Before slaughter, salmons are starved for at least a week because starvation decreases feces and body fat. At slaughter they’re dumped into water infused with carbon dioxide, which is painful to breathe. The carbon dioxide paralyzes them, but most are still conscious when their gill arches are slit for bleeding.
U.S. confinement operations currently hold hundreds of millions of trouts, primarily rainbow trouts. Most are kept in shallow concrete troughs. Typically, five or more foot-long trouts have one cubic foot of space. Crowding and pollution reduce water’s oxygen content, so confined trouts frequently mass—gasping—at inlet pipes or the water’s surface, where oxygen levels are highest.
Like salmons, trouts are starved before slaughter, often for two weeks. They won’t lose much weight during that time, so, in the industry’s view, why waste money on feeding them? At slaughter, trouts are dumped into a mix of water and ice. Struggling to breathe, they suffer until lack of oxygen renders them unconscious in about 10 minutes. The mix is drained of water, and the trouts suffocate. In 2001, U.S. slaughterers killed approximately 42 million trouts.
Currently, about three billion catfishes (mostly channel catfishes) live in intensely crowded U.S. confinement facilities. Most are kept in ponds. In a typical pond, a catfish 15 inches long has one cubic foot of space. Even though commercial catfish foods are laced with antibiotics, and other drugs are added to the water, a high proportion of catfishes die from disease.
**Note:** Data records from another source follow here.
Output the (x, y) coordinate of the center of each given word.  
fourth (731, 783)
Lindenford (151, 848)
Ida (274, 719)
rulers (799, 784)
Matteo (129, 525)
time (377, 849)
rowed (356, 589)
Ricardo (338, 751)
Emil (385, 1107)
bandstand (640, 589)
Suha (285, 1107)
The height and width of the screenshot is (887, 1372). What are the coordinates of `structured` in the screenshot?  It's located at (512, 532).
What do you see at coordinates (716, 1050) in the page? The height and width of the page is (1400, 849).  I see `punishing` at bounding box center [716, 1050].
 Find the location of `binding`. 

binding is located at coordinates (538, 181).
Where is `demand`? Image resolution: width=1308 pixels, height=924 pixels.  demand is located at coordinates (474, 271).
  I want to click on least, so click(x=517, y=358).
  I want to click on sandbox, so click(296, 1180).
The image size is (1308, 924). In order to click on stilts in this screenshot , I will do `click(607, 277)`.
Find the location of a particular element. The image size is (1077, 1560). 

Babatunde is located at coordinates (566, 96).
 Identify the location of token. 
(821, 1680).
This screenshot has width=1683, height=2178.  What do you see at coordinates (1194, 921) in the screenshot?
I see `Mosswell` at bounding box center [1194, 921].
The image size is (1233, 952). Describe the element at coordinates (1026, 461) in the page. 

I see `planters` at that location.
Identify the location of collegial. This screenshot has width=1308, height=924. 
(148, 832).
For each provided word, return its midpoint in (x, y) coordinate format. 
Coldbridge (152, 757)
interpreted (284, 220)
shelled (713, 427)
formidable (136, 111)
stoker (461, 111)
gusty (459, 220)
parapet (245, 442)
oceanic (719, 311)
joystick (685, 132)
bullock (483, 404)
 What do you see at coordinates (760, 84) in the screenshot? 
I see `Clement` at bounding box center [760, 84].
Before catfishes are trucked to slaughter, they’re denied food for several days, so that they’ll produce less waste and won’t vomit during transport. Catfishes travel in tanks so crowded that three 15-inch fishes may have only one gallon of water. En route, many die from oxygen deprivation.
At the slaughterhouse, catfishes may be confined to vats for days—still without food—before slaughtering begins. Usually, catfishes are paralyzed by a surge of electricity sent through the water in their container. Because the current is not directed through their brain, they feel a shock. If the current is too weak, they’re also conscious when a band saw or other blade cuts off their head. In nature, channel catfishes can live 40 years. In the flesh industry they’re slaughtered before they’re two. The catfishes killed by U.S. slaughterers in 2001 numbered about 400 million.
Fishes are sensitive beings with as much right to life and freedom as other animals. To avoid cruelty and injustice, we need to avoid eating their flesh.
Joan Dunayer is the author of Animal Equality: Language and Liberation (2001) and Speciesism (2004).